··· Task input ···

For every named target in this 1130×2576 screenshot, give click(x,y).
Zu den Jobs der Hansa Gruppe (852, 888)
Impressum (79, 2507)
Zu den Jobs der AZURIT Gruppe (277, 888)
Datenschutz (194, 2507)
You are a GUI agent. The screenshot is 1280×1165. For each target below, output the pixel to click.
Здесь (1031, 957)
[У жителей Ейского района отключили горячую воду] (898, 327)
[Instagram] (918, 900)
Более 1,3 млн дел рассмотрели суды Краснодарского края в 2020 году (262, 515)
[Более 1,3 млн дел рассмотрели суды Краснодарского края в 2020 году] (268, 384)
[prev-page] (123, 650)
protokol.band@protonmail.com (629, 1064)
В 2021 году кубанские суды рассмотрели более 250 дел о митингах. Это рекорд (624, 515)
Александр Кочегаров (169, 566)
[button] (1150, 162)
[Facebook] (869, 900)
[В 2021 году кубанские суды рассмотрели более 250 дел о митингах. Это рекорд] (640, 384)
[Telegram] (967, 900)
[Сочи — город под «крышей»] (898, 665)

···

• _Exercise instructions_: Write all the entries again precisely as they were given.

• _Output_:
For every named target in this 1130×2576 screenshot, give click(x,y).
Zu den Jobs der Hansa Gruppe (852, 888)
Impressum (79, 2507)
Zu den Jobs der AZURIT Gruppe (277, 888)
Datenschutz (194, 2507)
You are a GUI agent. The screenshot is 1280×1165. For each target below, output the pixel to click.
Здесь (1031, 957)
[У жителей Ейского района отключили горячую воду] (898, 327)
[Instagram] (918, 900)
Более 1,3 млн дел рассмотрели суды Краснодарского края в 2020 году (262, 515)
[Более 1,3 млн дел рассмотрели суды Краснодарского края в 2020 году] (268, 384)
[prev-page] (123, 650)
protokol.band@protonmail.com (629, 1064)
В 2021 году кубанские суды рассмотрели более 250 дел о митингах. Это рекорд (624, 515)
Александр Кочегаров (169, 566)
[button] (1150, 162)
[Facebook] (869, 900)
[В 2021 году кубанские суды рассмотрели более 250 дел о митингах. Это рекорд] (640, 384)
[Telegram] (967, 900)
[Сочи — город под «крышей»] (898, 665)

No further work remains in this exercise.